As to whether additional lawsuits may be filed, Humana said in an emailed statement that it “will do what is necessary to protect its members and the Medicare Advantage program, a program that has helped seniors across the country improve their health.”

In earlier litigation, Humana sued pharmaceutical firm GlaxoSmithKline P.L.C. in federal court for reimbursement under Medicare Secondary Payer rules. That suit was based on at least $460 million in settlements that Glaxo paid for patients who suffered complications from using diabetes drug Avandia.

The 3rd U.S. Circuit Court of Appeals ruled in June 2012 that Humana had a right to pursue its claim against Glaxo. The U.S. Supreme Court declined in April to hear Glaxo's appeal of that case, which was remanded to the Philadelphia County Court of Common Pleas.

Attorney David Farber, counsel for the Medicare recovery coalition, said most court decisions prior to the Glaxo case found that Medicare Advantage plans do not have the same recovery rights as CMS. He sees Humana's lawsuits against Farmers as a continuation of arguments in the Glaxo case.

“I presume that they're trying to build on that one decision,” Mr. Farber said.


The difficulty in reimbursing Medicare Advantage plans stems from several points.

First, experts say there are numerous Medicare Advantage programs and no centralized way to determine whether money is owed to a particular Advantage plan.

Settlement parties can request reimbursement information from CMS if a claimant's health care has been paid by traditional Medicare. However, CMS does not provide reimbursement information for private Medicare Advantage programs.

“We just don't have access to the information that these Medicare Advantage plans are expecting,” Ms. Adams said. “If we don't know that a beneficiary is a member in a Medicare Advantage plan until well after we've resolved the case, we don't know that there's an obligation out there that we have to pay back the plan.”

Secondly, many claimants are unaware of whether their coverage is provided by traditional Medicare or a Medicare Advantage plan.

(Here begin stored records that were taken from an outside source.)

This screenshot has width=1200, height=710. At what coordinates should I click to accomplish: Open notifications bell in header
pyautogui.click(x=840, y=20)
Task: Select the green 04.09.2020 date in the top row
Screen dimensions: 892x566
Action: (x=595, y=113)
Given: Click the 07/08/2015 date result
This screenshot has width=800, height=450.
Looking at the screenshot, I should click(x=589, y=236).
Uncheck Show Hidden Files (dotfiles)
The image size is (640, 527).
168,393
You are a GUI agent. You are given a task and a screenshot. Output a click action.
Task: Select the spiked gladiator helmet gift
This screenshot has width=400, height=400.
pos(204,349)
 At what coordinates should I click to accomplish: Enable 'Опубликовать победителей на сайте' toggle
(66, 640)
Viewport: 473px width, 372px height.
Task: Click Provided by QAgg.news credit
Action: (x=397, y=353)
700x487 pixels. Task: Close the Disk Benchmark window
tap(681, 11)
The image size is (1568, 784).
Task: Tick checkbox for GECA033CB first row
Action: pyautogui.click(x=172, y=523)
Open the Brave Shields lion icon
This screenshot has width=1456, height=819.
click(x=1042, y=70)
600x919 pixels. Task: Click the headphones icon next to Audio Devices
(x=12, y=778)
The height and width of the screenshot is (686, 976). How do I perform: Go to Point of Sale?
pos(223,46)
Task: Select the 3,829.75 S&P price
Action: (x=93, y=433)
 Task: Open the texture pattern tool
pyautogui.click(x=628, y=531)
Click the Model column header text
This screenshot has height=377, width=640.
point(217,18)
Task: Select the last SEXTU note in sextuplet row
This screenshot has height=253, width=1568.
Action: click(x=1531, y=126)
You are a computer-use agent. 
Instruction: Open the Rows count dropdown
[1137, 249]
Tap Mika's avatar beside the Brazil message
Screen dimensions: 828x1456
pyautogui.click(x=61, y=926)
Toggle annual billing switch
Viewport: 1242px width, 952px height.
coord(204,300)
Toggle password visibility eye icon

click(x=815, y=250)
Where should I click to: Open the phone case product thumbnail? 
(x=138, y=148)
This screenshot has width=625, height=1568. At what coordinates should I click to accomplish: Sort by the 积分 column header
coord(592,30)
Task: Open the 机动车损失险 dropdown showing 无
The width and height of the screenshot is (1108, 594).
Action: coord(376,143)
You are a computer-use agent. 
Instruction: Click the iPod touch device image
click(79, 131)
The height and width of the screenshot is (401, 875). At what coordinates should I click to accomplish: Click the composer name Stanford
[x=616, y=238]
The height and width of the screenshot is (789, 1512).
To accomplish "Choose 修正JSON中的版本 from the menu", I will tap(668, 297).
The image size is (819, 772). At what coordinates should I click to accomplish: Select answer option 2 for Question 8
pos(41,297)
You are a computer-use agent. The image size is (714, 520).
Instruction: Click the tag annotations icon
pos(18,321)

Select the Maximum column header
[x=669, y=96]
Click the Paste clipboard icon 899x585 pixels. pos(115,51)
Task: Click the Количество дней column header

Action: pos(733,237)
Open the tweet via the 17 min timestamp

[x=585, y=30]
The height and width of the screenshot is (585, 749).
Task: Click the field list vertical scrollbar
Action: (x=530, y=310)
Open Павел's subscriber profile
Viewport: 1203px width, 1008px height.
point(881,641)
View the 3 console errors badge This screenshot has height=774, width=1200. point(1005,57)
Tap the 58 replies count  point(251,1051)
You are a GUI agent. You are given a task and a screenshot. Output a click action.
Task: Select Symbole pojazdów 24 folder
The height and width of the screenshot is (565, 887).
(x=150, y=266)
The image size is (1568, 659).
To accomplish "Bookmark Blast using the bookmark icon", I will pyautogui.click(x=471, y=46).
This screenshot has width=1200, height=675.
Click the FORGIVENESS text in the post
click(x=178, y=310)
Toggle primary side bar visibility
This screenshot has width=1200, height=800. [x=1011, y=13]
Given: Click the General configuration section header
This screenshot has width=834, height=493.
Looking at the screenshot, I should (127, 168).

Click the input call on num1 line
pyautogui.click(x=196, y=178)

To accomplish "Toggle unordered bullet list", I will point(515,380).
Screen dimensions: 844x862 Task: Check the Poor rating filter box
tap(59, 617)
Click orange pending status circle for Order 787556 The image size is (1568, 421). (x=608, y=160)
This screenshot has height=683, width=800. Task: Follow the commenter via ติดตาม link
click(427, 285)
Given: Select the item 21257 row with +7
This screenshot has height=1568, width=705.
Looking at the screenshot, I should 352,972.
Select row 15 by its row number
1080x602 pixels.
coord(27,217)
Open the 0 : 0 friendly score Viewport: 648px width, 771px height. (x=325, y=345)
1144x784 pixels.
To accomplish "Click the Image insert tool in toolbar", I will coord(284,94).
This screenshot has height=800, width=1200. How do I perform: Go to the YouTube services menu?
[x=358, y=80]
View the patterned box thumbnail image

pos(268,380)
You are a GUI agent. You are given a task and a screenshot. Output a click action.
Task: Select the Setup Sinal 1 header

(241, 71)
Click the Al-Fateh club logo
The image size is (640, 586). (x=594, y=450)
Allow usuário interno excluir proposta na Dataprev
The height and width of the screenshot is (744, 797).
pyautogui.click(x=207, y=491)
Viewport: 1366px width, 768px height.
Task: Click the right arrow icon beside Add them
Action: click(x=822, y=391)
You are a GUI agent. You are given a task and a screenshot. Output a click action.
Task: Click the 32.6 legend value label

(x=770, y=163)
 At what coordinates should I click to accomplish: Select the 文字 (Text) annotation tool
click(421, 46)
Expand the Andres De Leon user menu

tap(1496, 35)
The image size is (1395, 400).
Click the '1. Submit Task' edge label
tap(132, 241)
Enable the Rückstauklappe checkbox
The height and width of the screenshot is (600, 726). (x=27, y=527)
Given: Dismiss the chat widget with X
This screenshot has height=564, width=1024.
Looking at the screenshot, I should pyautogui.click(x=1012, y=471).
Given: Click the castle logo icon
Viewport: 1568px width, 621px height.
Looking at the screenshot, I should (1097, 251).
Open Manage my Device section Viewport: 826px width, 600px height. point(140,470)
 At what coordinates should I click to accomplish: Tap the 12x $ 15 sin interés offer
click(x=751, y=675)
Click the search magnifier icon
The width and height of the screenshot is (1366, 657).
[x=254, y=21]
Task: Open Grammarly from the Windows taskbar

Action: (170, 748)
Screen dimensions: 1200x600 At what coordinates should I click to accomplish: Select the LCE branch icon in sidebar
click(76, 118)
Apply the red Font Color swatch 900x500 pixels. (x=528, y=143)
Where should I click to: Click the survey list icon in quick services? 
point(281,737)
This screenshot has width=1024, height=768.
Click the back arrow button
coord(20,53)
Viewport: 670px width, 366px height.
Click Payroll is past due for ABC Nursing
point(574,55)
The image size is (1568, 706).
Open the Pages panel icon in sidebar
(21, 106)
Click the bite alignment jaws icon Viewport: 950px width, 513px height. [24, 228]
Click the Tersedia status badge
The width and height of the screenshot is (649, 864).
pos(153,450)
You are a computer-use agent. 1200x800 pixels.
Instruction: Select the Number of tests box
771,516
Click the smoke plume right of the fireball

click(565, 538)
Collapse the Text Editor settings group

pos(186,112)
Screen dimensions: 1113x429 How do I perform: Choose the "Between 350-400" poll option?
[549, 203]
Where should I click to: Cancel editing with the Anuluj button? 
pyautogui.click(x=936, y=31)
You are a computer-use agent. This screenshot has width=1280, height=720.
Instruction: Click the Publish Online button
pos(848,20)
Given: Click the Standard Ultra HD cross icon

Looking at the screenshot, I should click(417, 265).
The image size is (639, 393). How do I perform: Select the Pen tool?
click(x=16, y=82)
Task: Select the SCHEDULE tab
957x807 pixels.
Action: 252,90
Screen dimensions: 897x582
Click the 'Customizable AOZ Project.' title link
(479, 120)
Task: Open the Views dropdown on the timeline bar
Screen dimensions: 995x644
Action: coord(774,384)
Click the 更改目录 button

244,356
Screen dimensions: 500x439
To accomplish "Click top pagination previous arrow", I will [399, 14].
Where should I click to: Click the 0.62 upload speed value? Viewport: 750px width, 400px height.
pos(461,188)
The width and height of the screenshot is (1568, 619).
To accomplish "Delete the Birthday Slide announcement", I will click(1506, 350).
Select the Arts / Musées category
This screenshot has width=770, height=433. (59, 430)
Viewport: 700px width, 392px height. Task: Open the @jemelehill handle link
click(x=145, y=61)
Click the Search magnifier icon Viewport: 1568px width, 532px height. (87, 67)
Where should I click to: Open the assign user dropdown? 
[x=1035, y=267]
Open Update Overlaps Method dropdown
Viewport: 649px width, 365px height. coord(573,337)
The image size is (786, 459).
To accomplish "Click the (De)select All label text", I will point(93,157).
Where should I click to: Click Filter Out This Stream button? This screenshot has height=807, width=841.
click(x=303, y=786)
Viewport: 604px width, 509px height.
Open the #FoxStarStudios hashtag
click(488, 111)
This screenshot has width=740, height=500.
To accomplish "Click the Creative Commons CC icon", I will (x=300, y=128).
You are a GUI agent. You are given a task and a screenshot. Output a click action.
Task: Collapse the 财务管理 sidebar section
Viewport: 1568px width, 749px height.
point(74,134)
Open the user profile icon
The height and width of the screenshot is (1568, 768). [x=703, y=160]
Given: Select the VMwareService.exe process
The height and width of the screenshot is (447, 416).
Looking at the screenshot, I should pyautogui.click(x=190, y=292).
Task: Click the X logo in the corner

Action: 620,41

Without that information, experts say settlement parties often seek reimbursement data from CMS rather than the proper Medicare Advantage provider, leaving them unaware that money is due to a private plan.

“You really need the cooperation of the claimant,” Ms. Jordan said. “You need them to show you their (Medicare) card because sometimes they really don't understand that there's a difference” between Medicare Advantage and traditional Medicare.

Also complicating matters is that Medicare Advantage enrollees often receive coverage from various programs in their lifetime, making it difficult to determine how much should be repaid to various Medicare Advantage plans, said Aaron Frederickson, director of Medicare Secondary Payer compliance for Medicare and Social Security compliance firm Allsup Inc. in Belleville, Ill.

“A plan might start making payments, but 18 months later that plan could conceivably change two or three times,” Mr. Frederickson said.


Though experts say Medicare Advantage plans should be repaid for workers comp- or liability-related medical care, they say it's unclear whether Advantage programs should have the same recovery authority as CMS and the federal government.

If so, Ms. Adams said Medicare Advantage programs should be held to the same requirements as CMS under the Medicare Secondary Payer Act and the recently enacted Strengthening Medicare and Repaying Taxpayers Act, known as the SMART Act.

Those provisions include a three-year statute of limitations for reimbursement claims, the ability to request precise reimbursement amounts prior to a claim settlement and safe harbor provisions that protect settlement parties from litigation if they acted in “good faith” to follow Medicare Secondary Payer procedures.

“Certainly, if they have a right of recovery, we have an equal right to the information upfront so that we can attempt to resolve the claim,” Ms. Adams said.